How do you cope when things are going too well?

Does anyone else's anxiety stop them enjoying the good times?


Me too! Right now I can't complain about my life. My job is fine as office jobs go, I'm shedding those pounds, my flat is nearly ready, things are going pretty well! 

So why am I worried? It's like my mind is preparing for bad things to happen. If it's going this well then there has to be a punch in the face waiting around the corner. Like a bully waiting to ambush you. Anxiety is such a bully.

Tbh my anxiety isn't even that bad, it's just that I have such a stressed out,  defeatist attitude right now. Which is a mood!
It's like I can sense the anxiety as a little niggle in my gut and it's essentially the end of the world. That tiny little niggle means bad things are coming (no idea what though) and then it will all just become a horrendous mess and my life will fall apart. I also have no reason to be stressed. I think it's just where I have situations going on where I feel like I should be stressed. I'm an over achiever so when I feel like I should stressing then I go all out. I am going to force this emotion until it's real and severe. That's just how I do.🤷‍♀️

It doesn't help that I'm feeling surrounded by a quick paced energy. There's a feeling of urgency even though there's no rush. The way my brain is just spilling words into this post I can tell how frantic it's being. This is a sign that I need to catch myself before I get too manic. I have two levels of manic. One where I'm really down and anxious with low energy where my thoughts run away and there is no way to stop them. Then there is the second where everything is a bit overwhelming and I don't know where to focus my energy. Right now I'm creeping towards the second type. 

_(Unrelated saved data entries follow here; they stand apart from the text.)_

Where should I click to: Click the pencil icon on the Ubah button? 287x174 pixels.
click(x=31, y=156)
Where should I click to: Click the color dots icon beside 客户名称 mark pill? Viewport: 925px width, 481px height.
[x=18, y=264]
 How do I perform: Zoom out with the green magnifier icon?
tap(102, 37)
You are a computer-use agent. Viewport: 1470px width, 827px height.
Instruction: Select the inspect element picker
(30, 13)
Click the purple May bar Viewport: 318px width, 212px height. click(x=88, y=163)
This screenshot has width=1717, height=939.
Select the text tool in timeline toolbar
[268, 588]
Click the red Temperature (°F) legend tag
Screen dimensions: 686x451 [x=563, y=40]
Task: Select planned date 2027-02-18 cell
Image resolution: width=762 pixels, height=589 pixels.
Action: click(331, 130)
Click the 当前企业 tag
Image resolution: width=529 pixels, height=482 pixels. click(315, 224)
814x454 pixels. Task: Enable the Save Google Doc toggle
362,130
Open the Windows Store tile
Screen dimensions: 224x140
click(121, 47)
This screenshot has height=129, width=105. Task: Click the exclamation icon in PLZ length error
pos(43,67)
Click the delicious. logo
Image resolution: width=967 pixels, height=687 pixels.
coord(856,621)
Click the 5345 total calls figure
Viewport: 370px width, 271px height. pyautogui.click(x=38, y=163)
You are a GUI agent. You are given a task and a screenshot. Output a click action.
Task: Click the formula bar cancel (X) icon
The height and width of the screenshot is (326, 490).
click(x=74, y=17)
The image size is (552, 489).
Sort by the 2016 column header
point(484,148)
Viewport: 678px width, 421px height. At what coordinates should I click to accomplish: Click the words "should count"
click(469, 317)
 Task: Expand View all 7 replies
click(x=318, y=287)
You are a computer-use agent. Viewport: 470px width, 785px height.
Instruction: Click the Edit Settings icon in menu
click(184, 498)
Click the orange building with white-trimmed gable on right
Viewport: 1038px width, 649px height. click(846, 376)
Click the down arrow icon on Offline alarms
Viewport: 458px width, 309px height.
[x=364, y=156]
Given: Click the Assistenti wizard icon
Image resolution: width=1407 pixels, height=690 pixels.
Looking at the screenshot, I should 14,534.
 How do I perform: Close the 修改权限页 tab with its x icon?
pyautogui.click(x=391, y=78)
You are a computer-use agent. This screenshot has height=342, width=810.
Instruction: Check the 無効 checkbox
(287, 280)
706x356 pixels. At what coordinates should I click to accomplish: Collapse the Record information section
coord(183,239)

It's sneaking up on me, but I've practiced enough to know when I need to step outside of my emotions. To recognise the signs before it gets to far. 

When I need to chill my inner beans this is what I practice every day. I mean I make a conscious effort to do these things. To catch myself as I feel the stress and anxiety rising. 

* Don't sweat the small stuff - no parking? Oh well! Rude customer? Oh well! Small mistake? Oh well! 

* Do the bare minimum - I feel guilty and stress about the things I'm not doing. Missing a gym session, missing a derby session, friends wanting to hang out. Basically anything that means I'm not at home in my pyjamas. Right now it's too much to think about. So I'm going basic routine for now. Get up, go to work, go home and go to bed. Once I'm back in the flow of that then I can add more things in to juggle. 

Get plenty of sleep - I go to bed on time but then I get lost in Twitch streams (the ones I'm into at the moment are American, stupid time zones). I know I'd probably cope better if I was caught up on sleep....but streeeeeeaaaaammmmmmsssssss.

Take a deep breath and let things go - when the anxiety crawls up into my brain I find myself trying to control things. I can't even give any specific examples. I just have the subconscious need to control the things that there is no way I can control. 👍 10/10 good times.

There is no quick fix to anxiety, it's all about endurance. Can you last through this episode until it goes away. It's all about buckling down and bracing. Weather the storm. There are many more analogies I could give but I won't. You know what I mean. You just have to let go and go with it. Get back to your river, your safe place and wait. It's not so much about making yourself happy (though that it a good thing) as it is about not letting yourself get any lower.

Think about all the good things you have going on. Any bad things? Look for the positive. Stuck in a dead end job? At least you have a job, if you don't like it go get a better one. It's raining? It will refresh the air and feed the plants. There's a lot of work to do? Then it will just make the day go quicker. There is always a brighter side.




I hope you guys are getting through your mental health Monday. Good job to the people in a good place and good job to those who are going through the tough times. You're all making it through.


Tomorrow is a new day and it's will be as good as you make it.